Establishing rituals every day helps to promote stability and order. If you are working from home, then you should start and end your day at the same time as if you were going into your office. Although there have been many jokes about the difference between our day pajamas and our night pajamas at this time, for many it remains wise to get up and go about their usual routine of waking up and showering and getting dressed. This helps to maintain some normalcy. Making coffee the night before, helping children pick up their toys at the end of the day, exercising in the morning, breathing exercises before bedtime — all are ways to keep some routine and constancy in the middle of what can seem chaotic.

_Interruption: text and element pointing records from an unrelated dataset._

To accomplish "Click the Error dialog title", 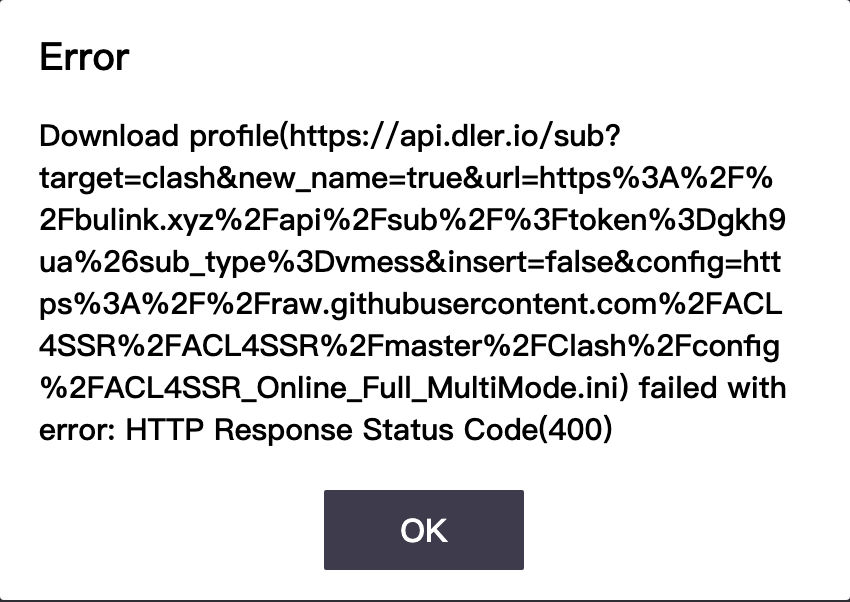I will pyautogui.click(x=83, y=57).
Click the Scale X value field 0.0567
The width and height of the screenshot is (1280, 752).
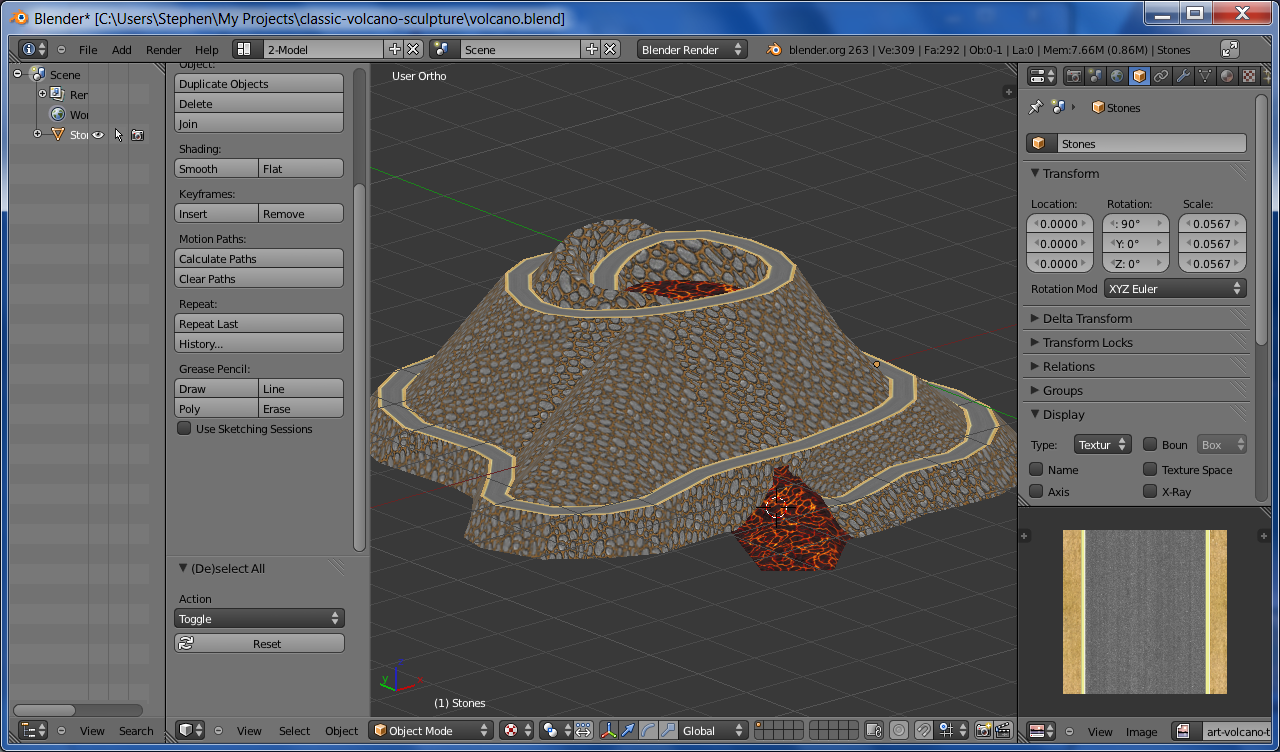(x=1212, y=224)
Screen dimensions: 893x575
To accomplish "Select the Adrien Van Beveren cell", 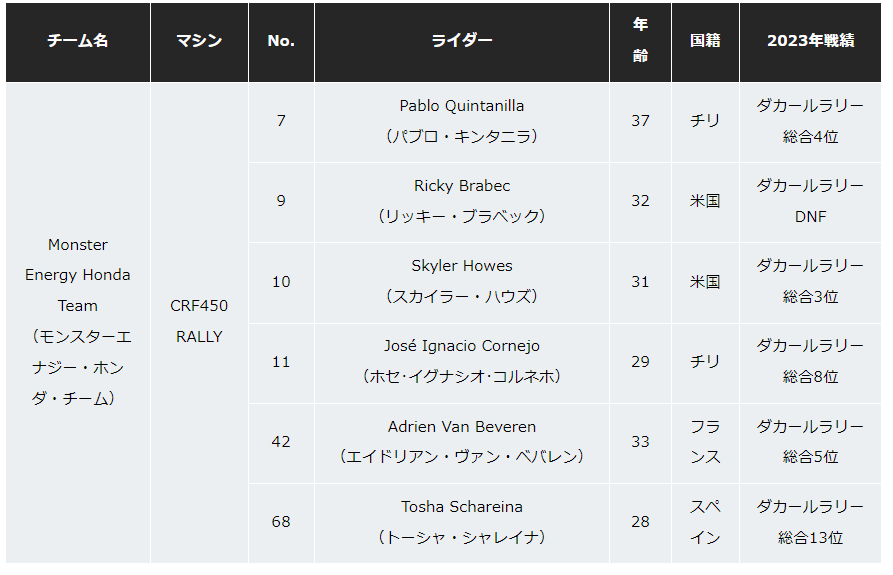I will pos(461,441).
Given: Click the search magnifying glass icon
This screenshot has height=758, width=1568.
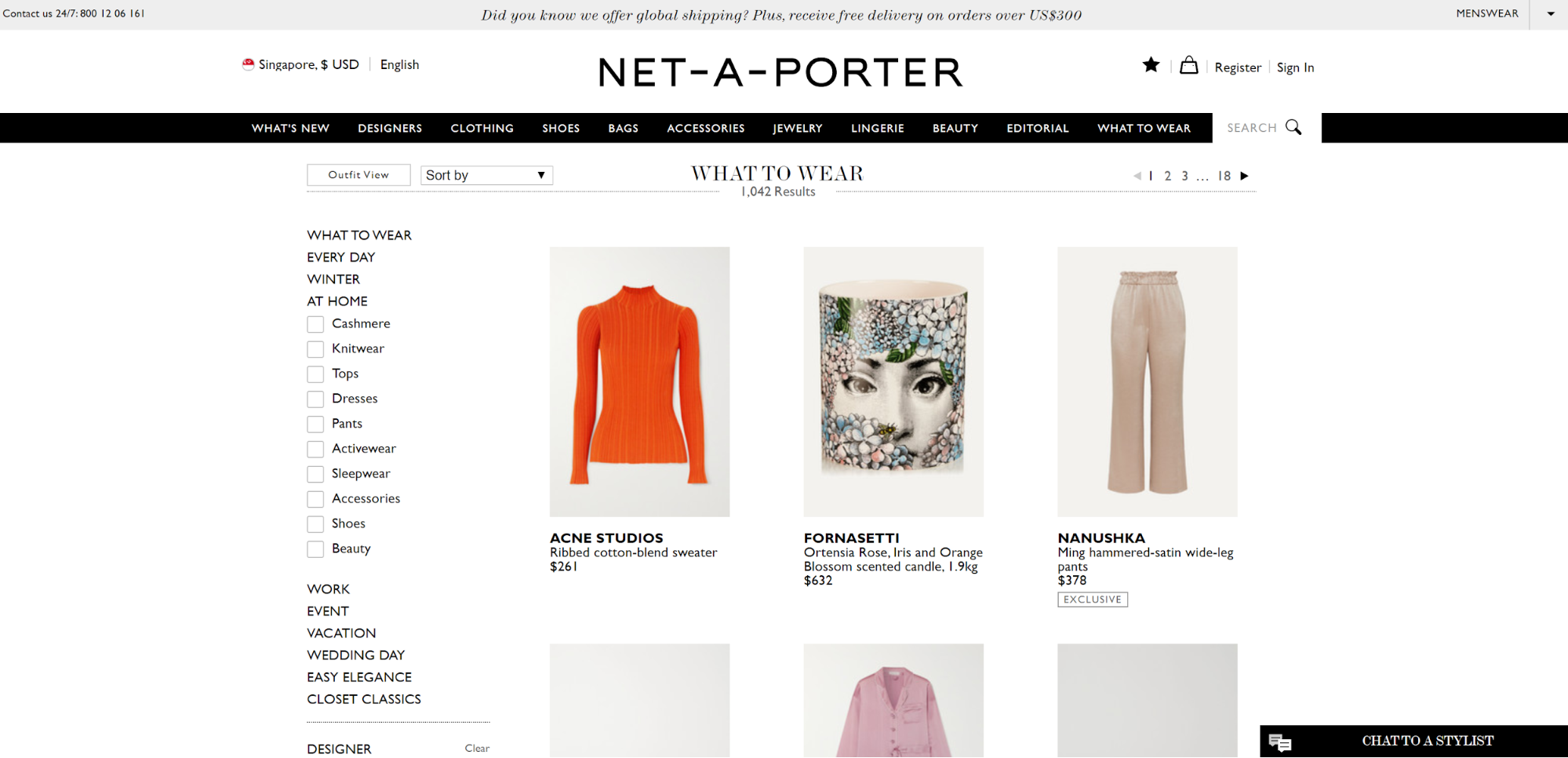Looking at the screenshot, I should 1293,127.
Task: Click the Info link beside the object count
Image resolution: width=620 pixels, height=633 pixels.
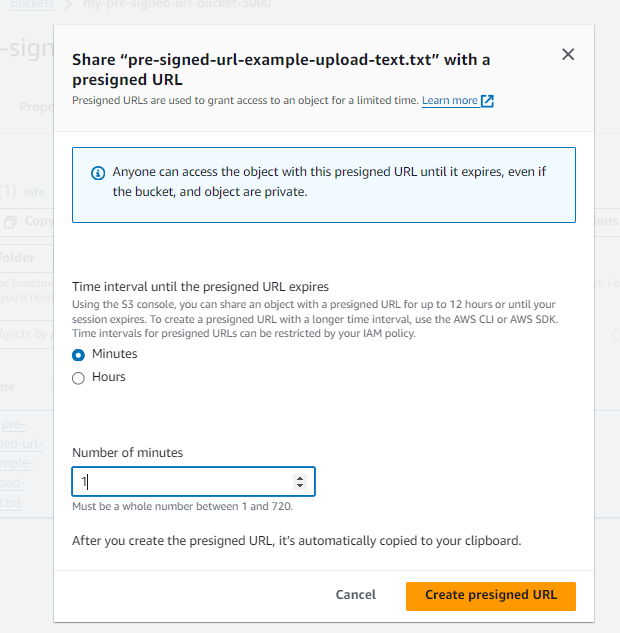Action: pyautogui.click(x=34, y=192)
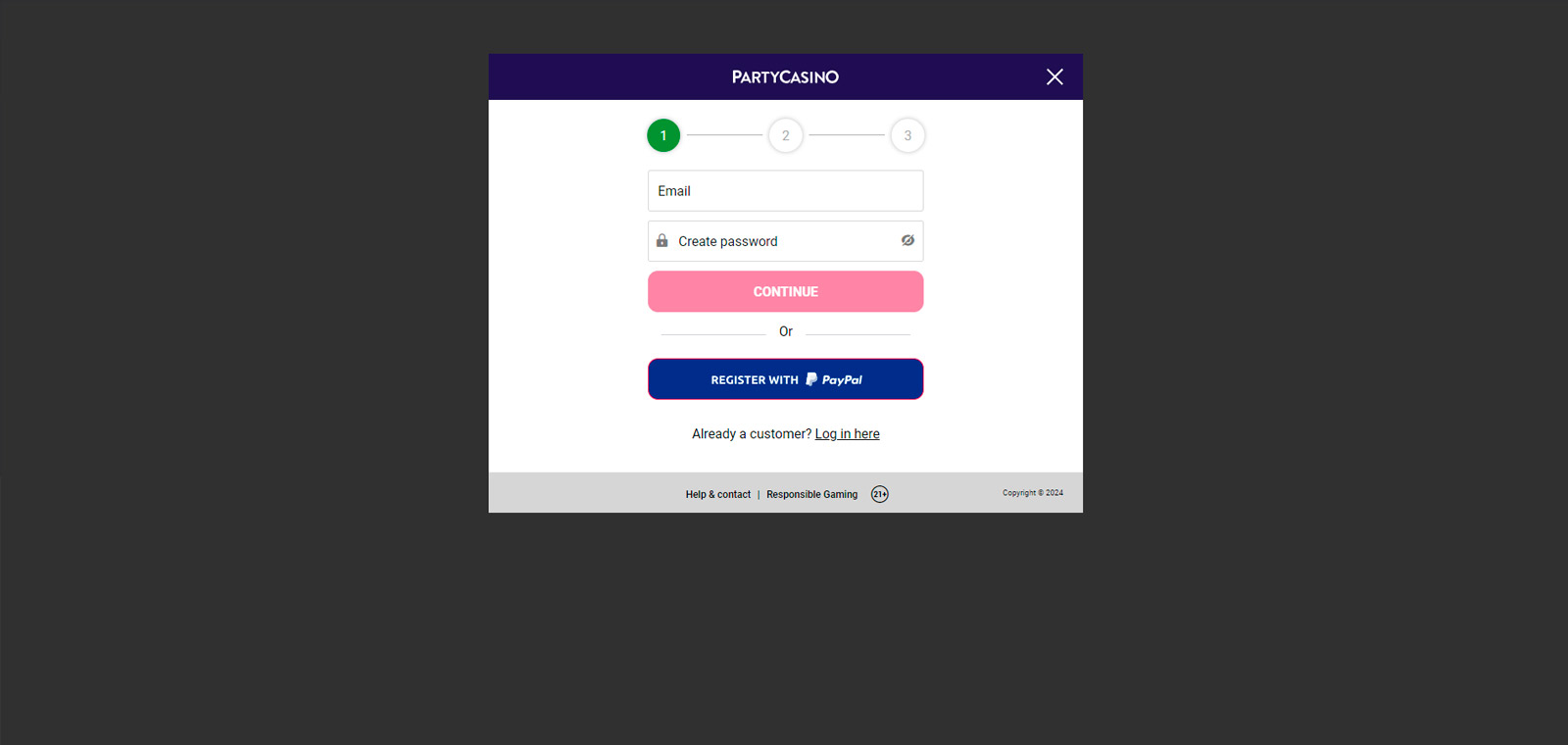Open Responsible Gaming footer link
The width and height of the screenshot is (1568, 745).
(811, 494)
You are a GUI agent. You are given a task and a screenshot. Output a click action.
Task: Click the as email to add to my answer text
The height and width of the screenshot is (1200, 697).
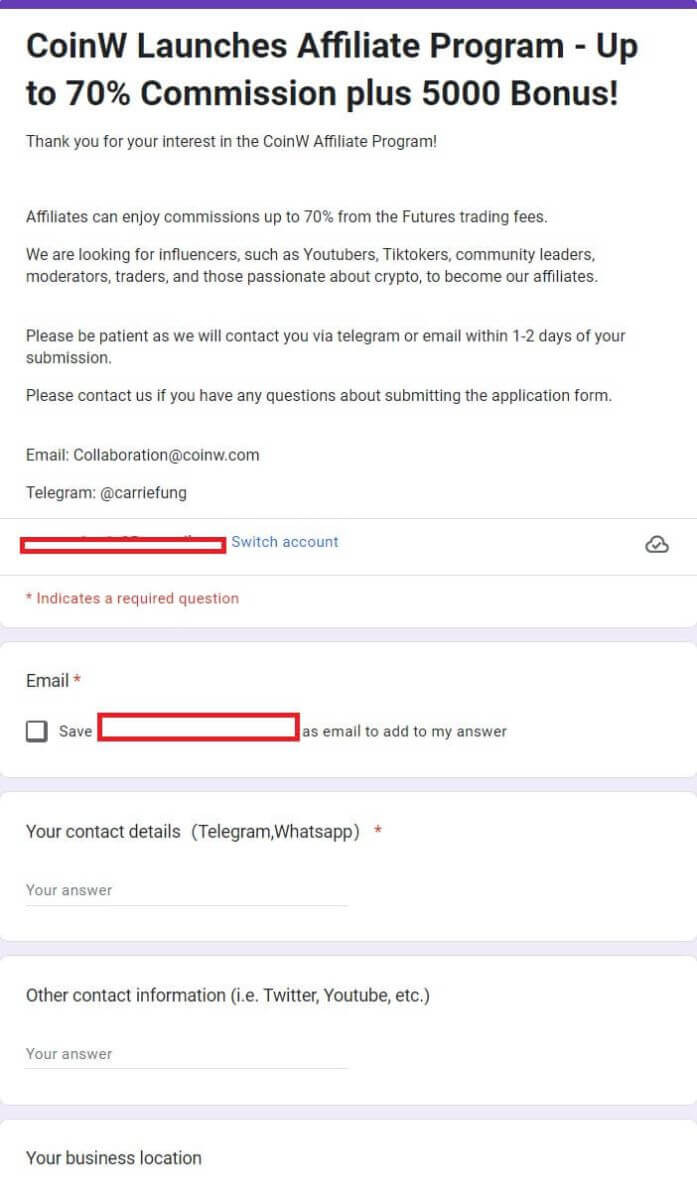click(x=405, y=731)
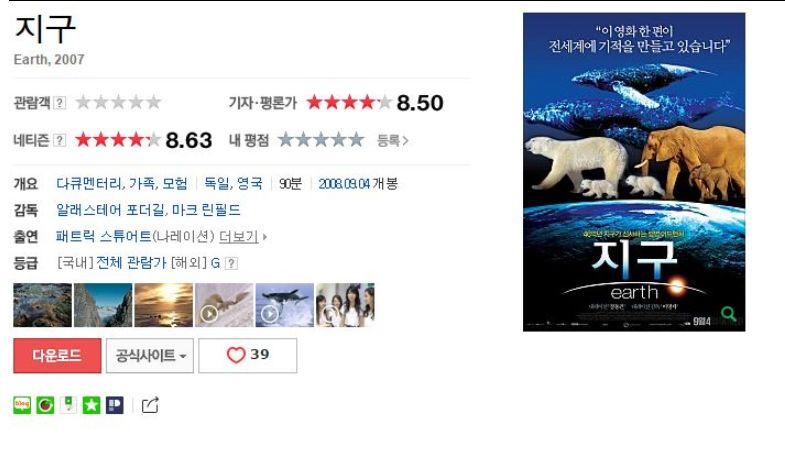The height and width of the screenshot is (467, 785).
Task: Click the help icon beside 네티즌
Action: [60, 140]
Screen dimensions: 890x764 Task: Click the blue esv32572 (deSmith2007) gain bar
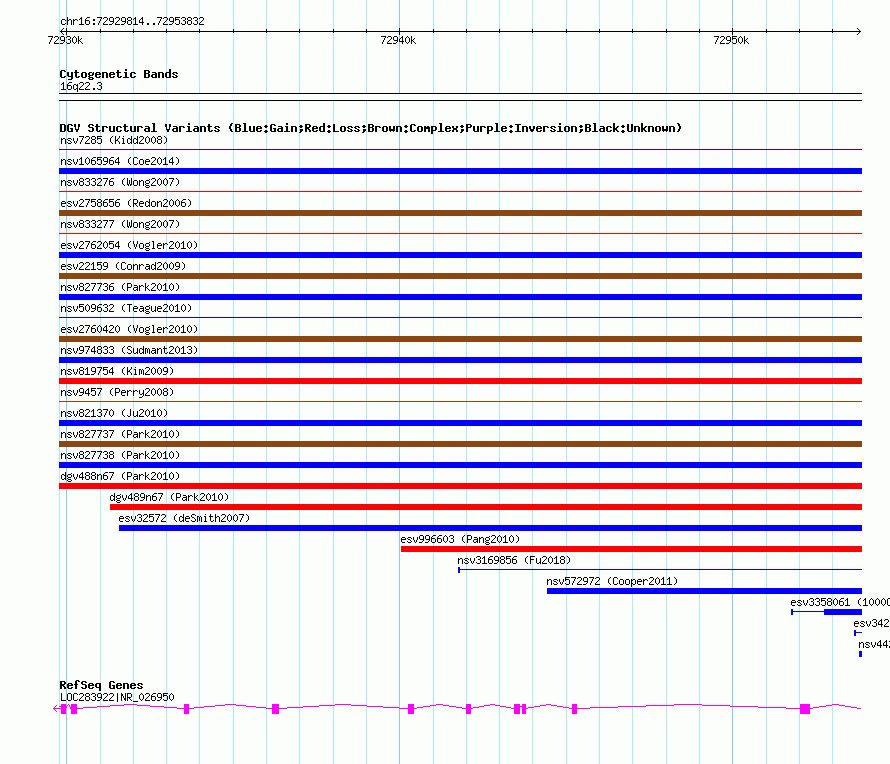(490, 528)
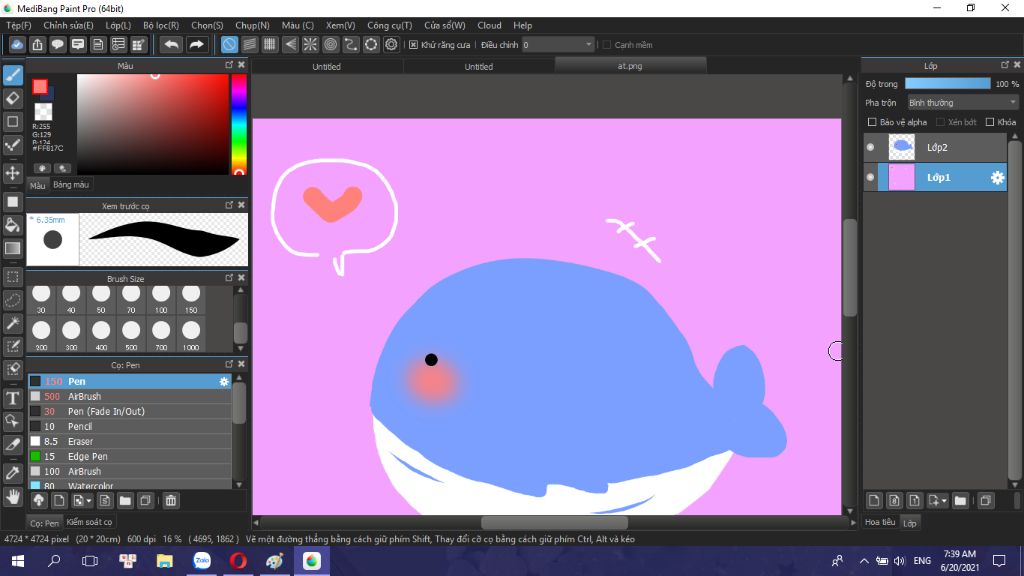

Don’t sweat the small stuff:

Learning to let things roll off of your back or turning the other cheek are ways to keep stress at a minimum. Understand that someone in your household may be going through a momentary time of grumpiness or anger and try not to allow that to impact your day. Stay away from personalization, the belief that everything others do or say is a direct, personal reaction to oneself — even when it wasn’t meant that way. Allowing someone to just be where they are and not try to change them or cajole them out of their mood may be the most loving and respectful way to handle the situation.

Say I’m sorry:

Even in the best of times, we all make mistakes. During this pandemic and beyond, it is crucial for the creation of shalom bayit to be able to recognize a mistake, to accept responsibility for it, and then to apologize. Saying you are sorry goes a long way toward soothing ruffled feathers and hurt feelings and allows others in your orbit to move on from a conflict. One of my clients reported how her anger fizzled out as soon as her husband said he was sorry for forgetting to clean all the dishes, but that he was trying to help their children resolve a fight.

While we are living in a world outside that feels so crazy and confusing, it is important to create a sacred, safe, and loving environment in our homes. Communication and flexibility can be just as essential as yeast and toilet paper, if not more so. As we move from strict quarantine to the next phase of this new normal, we will be confronted with ways to stay steady and productive. The very essence of shalom bayit will allow us some comfort and stability so that we can face the challenges of this pandemic and beyond, to come out of this with a new perspective, along with resilience and hope.